Bookmark this page

Defining Data Formats and Structures

Objectives

After completing this section, you should be able to define data contracts and integrate schema registries.

Defining Data Contracts

To send records to Kafka brokers, producers must choose a serializer for both the key and value record fields. Similarly, consumers must choose de-serializers to parse records.

The serializer-deserializer classes create a data type contract between consumers and producers.

Kafka provides serializer and deserializer implementations in the org.apache.kafka.common.serialization package, such as:

  • LongSerializer and LongDeserializer

  • IntegerSerializer and IntegerDeserializer

  • StringSerializer and StringDeserializer

You can create custom (de)serializer classes by implementing the org.apache.kafka.common.serialization.Serializer and org.apache.kafka.common.serialization.Deserializer interfaces. In addition, some Kafka components, such as Kafka Connect, define SerDe classes. A SerDe class is a wrapper class that contains both a serializer and deserializer.

The key and value (de)serializer architecture has a number of benefits, such as:

  • Developers can send custom classes and binary values as the record payload.

  • Developers can implement custom (de)serializers for higher efficiency.

  • Enforcing a typed contract means a type-safe environment, which results in fewer runtime errors.

  • Kafka brokers do not parse records in any way. This enables high throughput and scalability.

Note

Sending large binary values in Kafka records can have a performance impact.

Kafka brokers reject records larger than 1MB by default.

As the number of producers and consumers raises, however, a SerDe can become difficult to manage:

  • Each consumer must keep track of the (de)serializer contract with its producers. Changing the producer contract implies changing the consumer contracts.

  • Versioning of (de)serializer classes can become difficult.

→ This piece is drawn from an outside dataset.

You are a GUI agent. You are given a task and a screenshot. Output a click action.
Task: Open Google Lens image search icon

  • Record validation can become difficult.

The producers and consumers must have the same understanding about the meaning of the data. A data contract is a formal agreement between a producer and a consumer that describes the exchanged data. For example, if a producer sends a JSON record, then a consumer that expects a numerical record value fails to parse such a record.

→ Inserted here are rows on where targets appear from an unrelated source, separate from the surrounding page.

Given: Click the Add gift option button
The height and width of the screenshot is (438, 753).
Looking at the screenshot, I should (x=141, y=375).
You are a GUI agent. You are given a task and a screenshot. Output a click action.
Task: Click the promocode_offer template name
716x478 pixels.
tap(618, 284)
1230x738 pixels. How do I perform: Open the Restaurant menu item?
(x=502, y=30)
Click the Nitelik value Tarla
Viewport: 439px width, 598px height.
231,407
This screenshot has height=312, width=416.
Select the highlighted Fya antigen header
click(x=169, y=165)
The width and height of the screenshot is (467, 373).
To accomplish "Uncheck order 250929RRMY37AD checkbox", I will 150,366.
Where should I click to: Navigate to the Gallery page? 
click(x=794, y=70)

Implementing Custom (De)Serializer Classes

Consider the following simplified NewAccountEvent class:

public class NewAccountEvent implements Serializable {
    private int accountId;
    // getters, setters, and constructors omitted for brevity
}

You can implement a custom NewAccountEventSerializer serializer class:

import com.fasterxml.jackson.core.JsonProcessingException;
import com.fasterxml.jackson.databind.ObjectMapper; 1
import com.redhat.model.NewAccountEvent;

import org.apache.kafka.common.serialization.Serializer;


public class NewAccountEventSerializer implements Serializer<NewAccountEvent> { 2

    private ObjectMapper objectMapper = new ObjectMapper();

    @Override
    public byte[] serialize(String topic, NewAccountEvent data) {
        try {
            return objectMapper.writeValueAsBytes(data);
        } catch (JsonProcessingException e) {
            e.printStackTrace();
            return null;
        }
    }
}

1

Note dependency on the Jackson library. Consequently, the producer that uses this serializer uses the JSON format.

2

This class implements the Kafka Serializer interface.

When the producer uses the preceding serializers, kafka receives JSON events. For example, a NewAccountEvent instance with the accountId set to 1 is {"accountId":1}. Note that a serializer can be generic.

The accompanying custom NewAccountEventDeserializer class implementation is similar:

// Import statements omitted for brevity

public class NewAccountEventDeserializer implements Deserializer<NewAccountEvent> {

    private ObjectMapper objectMapper = new ObjectMapper();

    @Override
    public NewAccountEvent deserialize(String topic, byte[] data) {
        try {
            return objectMapper.readValue(new String(data, "UTF-8"),
                NewAccountEvent.class);
        } catch (Exception e) {
            e.printStackTrace();
            return null;
        }
    }
}

Note that the deserializer must be class specific.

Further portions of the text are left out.